Crypto – I invested a lot, I lost a lot and I managed to exit with some. I have intentionally decided not to dwell on how much I lost but be happy about what I exited with. Crypto is a shiny object for me as I don’t understand it and I have tried reading up but still don’t get it. Either I’m too old to get it or there’s a disconnect between it’s functionality and placing value on it. Biggest gap for me is that it’s not backed by anything tangible so yes I struggle to accept it as a reliable investment vehicle.

Start ups – At some point I felt bad that I missed out of the start up game. To close the gap, I went hard investing into start ups using established platforms and new ones. I knew this was a high risk shiny object but chose to be blinded by the allure of startup investment. I did bare minimum checks and invested based on if I felt good about the need the start up was solving. Well, reality hit me hard when the startups I considered highly viable started shutting down. At this point I realised my due diligence was crap but I was already locked in with no opportunity to exit at will. I invested €35K in different startups which got up to €63K at peak valuation. Around 30% of the companies are no longer operational while a high percentage of the remaining ones are struggling to raise funding to continue. I have personally written off my investment and will be happy if I get any payout in future.

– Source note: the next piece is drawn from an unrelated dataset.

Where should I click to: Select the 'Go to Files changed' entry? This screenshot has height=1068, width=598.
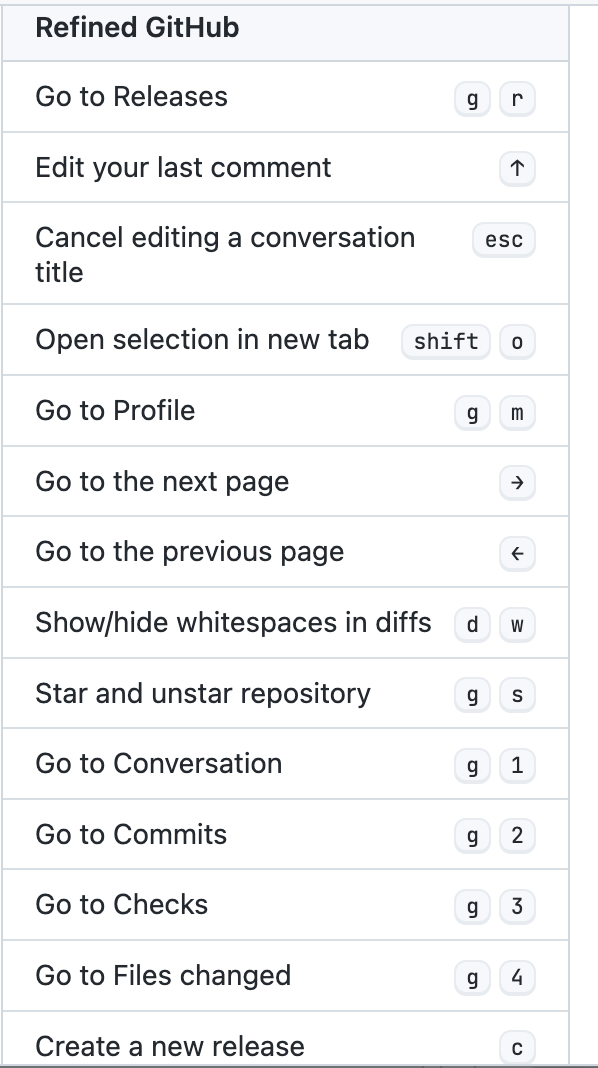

Angel Investment – This one is just yikes. I mentored a friend on setting up their business and gave many inputs which were mostly executed and set the business up for success. The second phase of the business involved a product launch which I have used and is quite good. They struggled with personally raising the capital for the product launch and I thought I’m already invested in some startups so why not try out angel investing. I did everything wrong with this investment as I relied on our personal relationship and the implied trust. We had a verbal agreement on equity split and I transferred the funds. Apart from the investment, I also used my network to get professional consulting in place for product design, communication and launch. Post product launch, things rapidly changed as it was difficult to get status updates. I made numerous requests and got no response so I finally decided to make an estimated financial update based on what I know. The first flag was being told sales was a certain number and I calculated revenue generated based on this only for them to turn around and change the sales numbers to 20% of the initial number provided. The more I asked for details, the higher info changed and I quickly realised I got myself into a mess. I have requested to exit but I truly don’t see a way out at this point. I am 100% to blame for this mess and I accept it. Amount at risk is €20K.

My mess ups do not mean it’s not okay to invest in these vehicles. It just shows you need to understand the choices you’re making and don’t make investments at face value. These are years of work that I have dumped down drains due to poor financial management. This is why financial responsibility is important to me and I will stay away permanently from anything I do not understand. All my investment now goes into ETFs and I am fine with that.